■ **RECORDS FOR THIS EXERCISE**:
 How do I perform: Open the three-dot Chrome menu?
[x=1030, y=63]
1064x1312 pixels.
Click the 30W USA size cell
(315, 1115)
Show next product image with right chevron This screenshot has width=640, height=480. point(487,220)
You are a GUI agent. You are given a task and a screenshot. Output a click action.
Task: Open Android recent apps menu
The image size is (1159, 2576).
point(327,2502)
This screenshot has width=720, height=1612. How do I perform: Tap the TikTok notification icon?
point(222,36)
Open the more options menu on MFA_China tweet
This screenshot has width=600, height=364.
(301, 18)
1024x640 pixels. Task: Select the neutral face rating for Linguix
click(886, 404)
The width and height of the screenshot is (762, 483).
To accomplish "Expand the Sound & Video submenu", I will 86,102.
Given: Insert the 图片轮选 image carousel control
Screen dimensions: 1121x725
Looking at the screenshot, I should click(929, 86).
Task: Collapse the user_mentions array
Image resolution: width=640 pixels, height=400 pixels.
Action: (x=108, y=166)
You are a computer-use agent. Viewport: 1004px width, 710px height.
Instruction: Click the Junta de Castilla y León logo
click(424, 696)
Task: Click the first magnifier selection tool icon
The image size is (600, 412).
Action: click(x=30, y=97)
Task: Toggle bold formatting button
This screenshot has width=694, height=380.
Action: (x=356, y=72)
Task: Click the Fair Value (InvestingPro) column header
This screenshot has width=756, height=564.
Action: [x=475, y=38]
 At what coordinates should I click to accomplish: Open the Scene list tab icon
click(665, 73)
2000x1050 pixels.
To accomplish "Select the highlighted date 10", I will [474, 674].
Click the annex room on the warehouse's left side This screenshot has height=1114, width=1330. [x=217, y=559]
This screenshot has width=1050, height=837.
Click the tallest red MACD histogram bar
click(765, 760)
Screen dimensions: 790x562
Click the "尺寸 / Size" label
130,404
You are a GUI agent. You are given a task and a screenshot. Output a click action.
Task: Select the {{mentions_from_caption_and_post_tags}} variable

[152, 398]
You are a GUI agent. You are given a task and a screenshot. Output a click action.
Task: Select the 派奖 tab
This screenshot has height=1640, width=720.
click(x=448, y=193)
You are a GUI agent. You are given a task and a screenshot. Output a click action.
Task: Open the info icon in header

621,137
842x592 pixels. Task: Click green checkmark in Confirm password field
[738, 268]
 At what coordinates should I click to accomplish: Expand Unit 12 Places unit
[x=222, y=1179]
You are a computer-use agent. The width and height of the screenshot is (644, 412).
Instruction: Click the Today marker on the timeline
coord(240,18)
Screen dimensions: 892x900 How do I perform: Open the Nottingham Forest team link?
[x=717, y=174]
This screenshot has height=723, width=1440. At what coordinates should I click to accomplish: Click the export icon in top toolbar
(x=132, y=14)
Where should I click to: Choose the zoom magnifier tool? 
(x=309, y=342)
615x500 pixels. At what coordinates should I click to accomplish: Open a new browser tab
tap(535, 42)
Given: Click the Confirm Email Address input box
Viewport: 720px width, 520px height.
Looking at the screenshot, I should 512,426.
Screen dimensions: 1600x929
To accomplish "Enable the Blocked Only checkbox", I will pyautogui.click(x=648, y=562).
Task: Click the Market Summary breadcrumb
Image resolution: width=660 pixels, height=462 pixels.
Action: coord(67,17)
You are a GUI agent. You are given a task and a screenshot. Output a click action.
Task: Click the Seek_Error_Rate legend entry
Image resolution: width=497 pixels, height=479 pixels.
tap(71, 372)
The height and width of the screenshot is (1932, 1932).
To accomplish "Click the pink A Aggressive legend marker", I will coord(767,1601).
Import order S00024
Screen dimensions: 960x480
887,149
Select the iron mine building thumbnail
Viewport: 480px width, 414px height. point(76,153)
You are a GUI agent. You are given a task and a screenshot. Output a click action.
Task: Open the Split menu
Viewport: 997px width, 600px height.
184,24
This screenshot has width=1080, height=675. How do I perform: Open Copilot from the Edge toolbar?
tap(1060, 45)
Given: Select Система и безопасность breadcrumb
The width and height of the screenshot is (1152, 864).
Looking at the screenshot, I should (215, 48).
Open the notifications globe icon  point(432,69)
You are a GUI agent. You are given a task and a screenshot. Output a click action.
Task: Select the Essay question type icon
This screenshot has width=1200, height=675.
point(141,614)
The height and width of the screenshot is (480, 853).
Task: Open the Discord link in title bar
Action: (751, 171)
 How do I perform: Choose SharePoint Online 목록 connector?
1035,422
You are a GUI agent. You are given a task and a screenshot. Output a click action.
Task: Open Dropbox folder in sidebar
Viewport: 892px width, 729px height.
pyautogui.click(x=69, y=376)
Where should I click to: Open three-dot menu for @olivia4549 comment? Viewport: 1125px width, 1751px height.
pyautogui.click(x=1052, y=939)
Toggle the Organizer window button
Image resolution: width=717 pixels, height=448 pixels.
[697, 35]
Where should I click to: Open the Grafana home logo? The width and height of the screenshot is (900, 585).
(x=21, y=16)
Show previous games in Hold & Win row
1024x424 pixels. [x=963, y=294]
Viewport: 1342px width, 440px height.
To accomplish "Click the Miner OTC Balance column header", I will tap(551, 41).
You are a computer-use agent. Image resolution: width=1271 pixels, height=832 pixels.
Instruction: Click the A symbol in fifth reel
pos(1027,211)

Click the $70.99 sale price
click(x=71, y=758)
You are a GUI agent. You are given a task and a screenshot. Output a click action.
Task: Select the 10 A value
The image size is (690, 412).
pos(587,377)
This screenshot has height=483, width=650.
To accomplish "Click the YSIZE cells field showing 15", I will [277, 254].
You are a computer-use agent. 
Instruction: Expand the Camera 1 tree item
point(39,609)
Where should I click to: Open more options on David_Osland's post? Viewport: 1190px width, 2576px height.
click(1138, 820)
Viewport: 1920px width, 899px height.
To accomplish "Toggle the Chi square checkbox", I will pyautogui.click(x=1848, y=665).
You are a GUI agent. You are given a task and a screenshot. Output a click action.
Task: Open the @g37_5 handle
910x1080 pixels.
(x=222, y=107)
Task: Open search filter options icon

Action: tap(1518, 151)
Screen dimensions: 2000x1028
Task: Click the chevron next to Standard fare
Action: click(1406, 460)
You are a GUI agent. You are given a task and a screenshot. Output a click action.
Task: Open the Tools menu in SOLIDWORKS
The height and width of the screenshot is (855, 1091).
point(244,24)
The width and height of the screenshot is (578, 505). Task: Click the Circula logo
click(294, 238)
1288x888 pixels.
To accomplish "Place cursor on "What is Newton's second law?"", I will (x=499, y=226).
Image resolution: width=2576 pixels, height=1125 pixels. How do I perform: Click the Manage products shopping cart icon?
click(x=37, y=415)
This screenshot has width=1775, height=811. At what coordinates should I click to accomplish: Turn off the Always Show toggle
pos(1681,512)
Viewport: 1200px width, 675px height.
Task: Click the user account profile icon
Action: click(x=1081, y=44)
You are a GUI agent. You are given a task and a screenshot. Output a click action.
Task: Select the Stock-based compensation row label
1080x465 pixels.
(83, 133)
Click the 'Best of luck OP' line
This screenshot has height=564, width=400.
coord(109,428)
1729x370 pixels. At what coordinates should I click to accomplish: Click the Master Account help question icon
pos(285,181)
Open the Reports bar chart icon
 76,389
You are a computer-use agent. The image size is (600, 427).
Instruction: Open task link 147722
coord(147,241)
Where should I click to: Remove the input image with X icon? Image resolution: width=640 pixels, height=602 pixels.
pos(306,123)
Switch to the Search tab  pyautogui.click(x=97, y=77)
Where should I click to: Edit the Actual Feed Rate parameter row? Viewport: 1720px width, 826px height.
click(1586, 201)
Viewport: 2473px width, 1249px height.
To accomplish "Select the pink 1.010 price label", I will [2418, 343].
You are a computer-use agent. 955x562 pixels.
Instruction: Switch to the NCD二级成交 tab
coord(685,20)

■ **TASK DIRECTIONS**: Go through the listing above and copy each line where the string "will" appears.

■ **TASK OUTPUT**:
To accomplish "Expand the Sound & Video submenu", I will 86,102.
To accomplish "Select the highlighted date 10", I will [474, 674].
To accomplish "Enable the Blocked Only checkbox", I will pyautogui.click(x=648, y=562).
To accomplish "Click the pink A Aggressive legend marker", I will coord(767,1601).
To accomplish "Click the Miner OTC Balance column header", I will tap(551, 41).
To accomplish "Click the YSIZE cells field showing 15", I will [277, 254].
To accomplish "Toggle the Chi square checkbox", I will pyautogui.click(x=1848, y=665).
To accomplish "Place cursor on "What is Newton's second law?"", I will (x=499, y=226).
To accomplish "Select the pink 1.010 price label", I will [2418, 343].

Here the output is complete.